Le deuxième élément, plus sombre, que soulève la une du Devoir porte sur l’apostasie. L’apostasie est une chose grave. Apostasier sa foi ne revient pas à dire: je ne vais plus à la messe ou je ne mets plus jamais les pieds dans une église. L’apostasie signifie renier sa foi dans son intégralité, de manière publique et volontaire.
En tant que catholique, il m’est difficile de comprendre mes frères et soeurs qui sont prêts à poser ce geste aussi radical à cause de ce qu’ils ont entendu et compris. On peut avoir de la difficulté face à certaines positions de l’Église. On peut remettre en question les propos du Pape. En faisant cela, il importe de s’informer à diverses sources, d’essayer, par exemple, d’aller au-delà du premier niveau d’informations rapportées depuis un avion à 35 000 pieds dans les airs. Si, après cela, il m’est impossible d’accepter ce qui a été dit ou écrit, je peux, de manière personnelle, refuser cet enseignement.

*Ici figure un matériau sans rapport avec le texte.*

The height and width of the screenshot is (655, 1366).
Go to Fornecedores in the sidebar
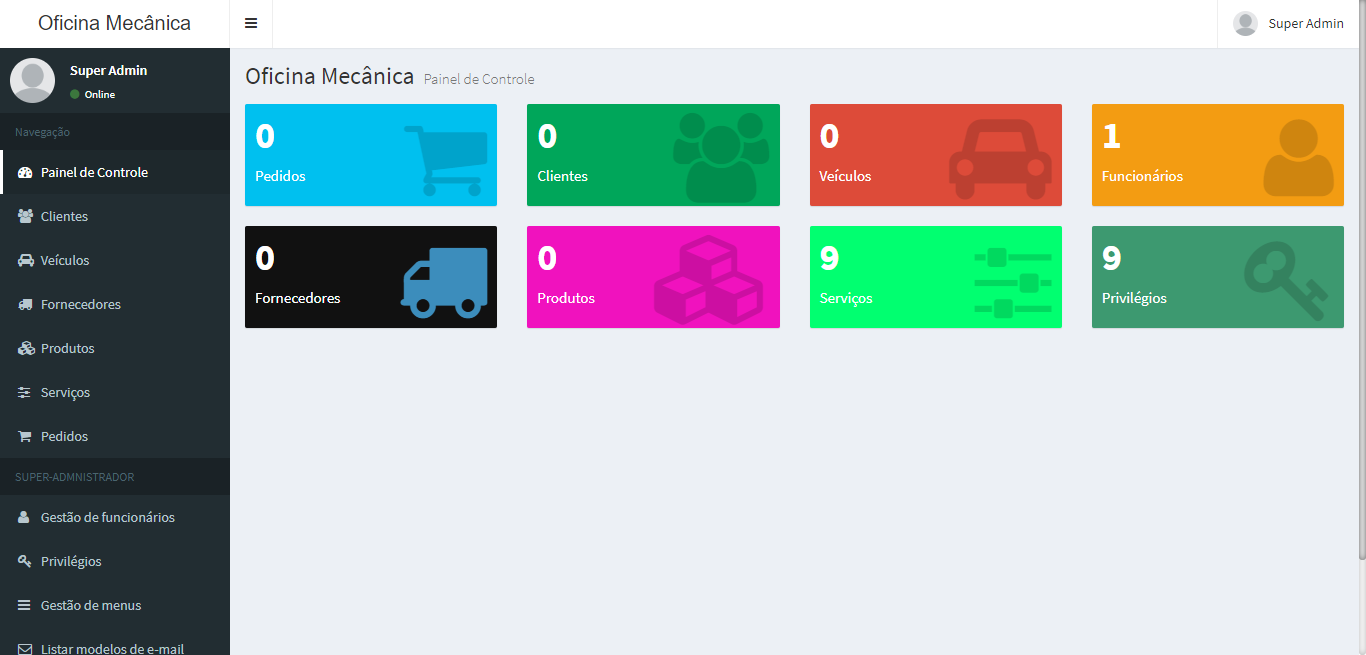pos(80,304)
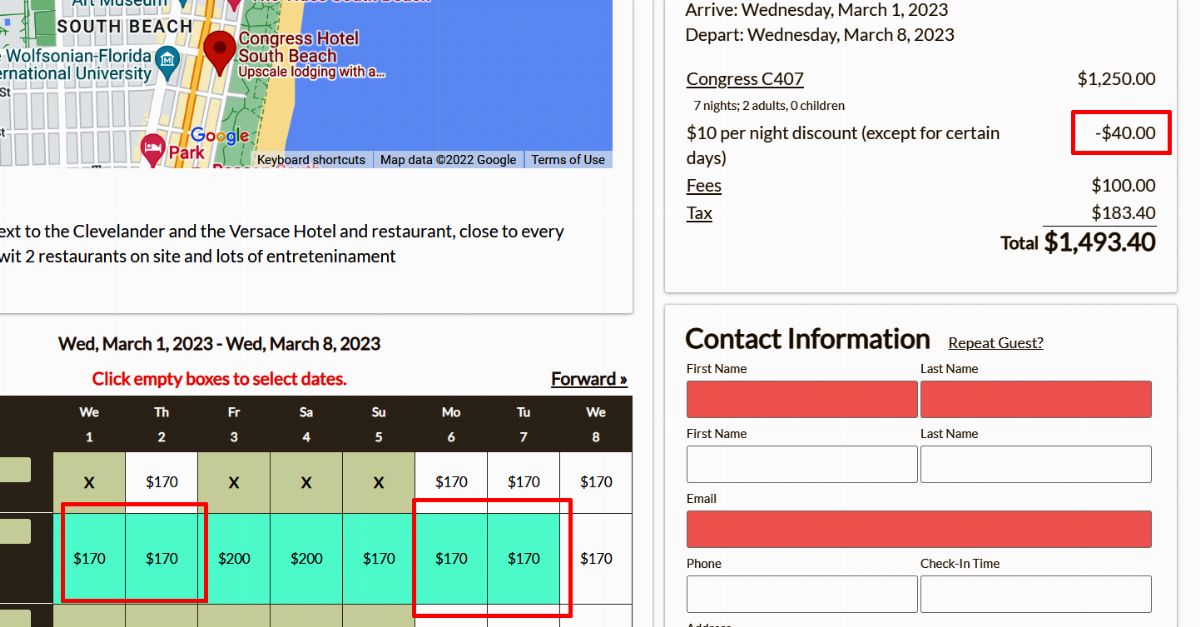Click the red Congress Hotel map pin
This screenshot has width=1200, height=627.
pyautogui.click(x=219, y=50)
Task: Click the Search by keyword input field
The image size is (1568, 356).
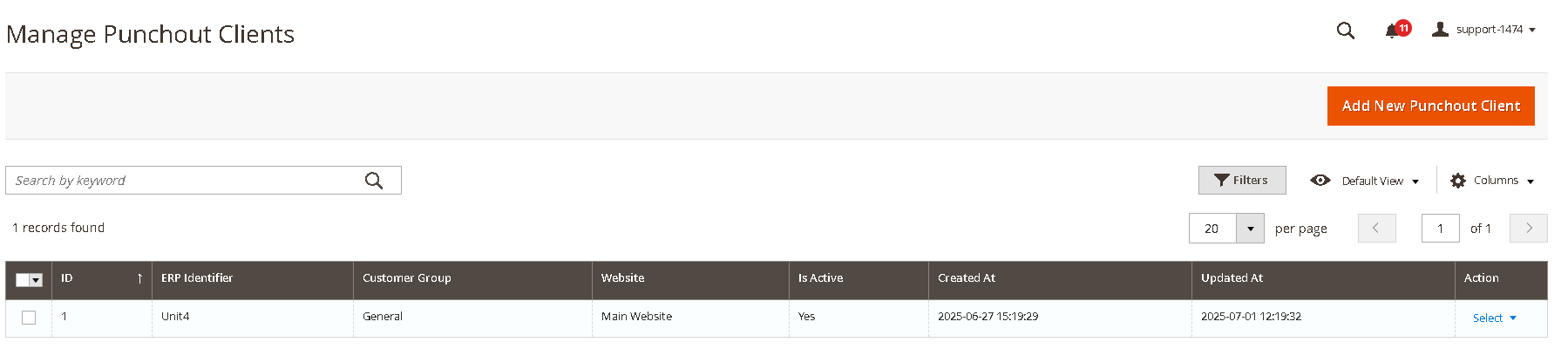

Renier la foi de son baptême c’est renier la foi en Jésus-Christ, rédempteur et sauveur et en l’Esprit de Dieu qui agit dans le monde, et dans l’Église. C’est renoncer à une famille, imparfaite certes, mais toujours une famille, bimillénaire, riche d’une longue tradition et d’une grande diversité, de par les hommes et les femmes qui la composent.
À cet effet, le père Thimothy Radcliffe, ancien maître de l’Ordre des frères prêcheurs (Dominicains), a écrit une lettre, « Pourquoi rester » dont voici un extrait:
Nous restons parce que nous sommes des disciples de Jésus. Croire en Jésus, ce n’est pas adopter une spiritualité privée ou un code moral. C’est accepter d’appartenir à sa communauté. Ceux qu’il a appelés à le suivre marchent ensemble. Selon un vieil adage latin, Unus christianus, nullus christianus : un chrétien isolé n’est pas un chrétien. (…)
Dès l’origine, Jésus a appelé dans sa communauté les saints et les pécheurs, les sages et les fous. Il a dit : « Je ne suis pas venu appeler les justes mais les pécheurs » (Matthieu 9, 13). Et il continue à le faire, sinon il n’y aurait pas de place pour quelqu’un comme moi. Une communauté admirable de personnes merveilleuses et vertueuses, qui ne ferait jamais d’erreurs, ne serait pas un signe du Royaume de Dieu.
Une vague unité spirituelle ne suffit pas
Je ne pourrai jamais quitter l’Église catholique car je crois que Jésus nous appelle à vivre ensemble comme un seul Corps. Dans l’Évangile de Jean, peu de temps avant sa mort, Jésus a prié son père pour ses disciples «afin que tous soient un» (Jean 17, 21).
Rester ne veut pas dire que l’on s’enfouie la tête dans le sable, au contraire, cela signifie que nous reconnaissons qu’il y a plus grand que nous.
La lettre du père Radcliffe est disponible sur le site de La Croix.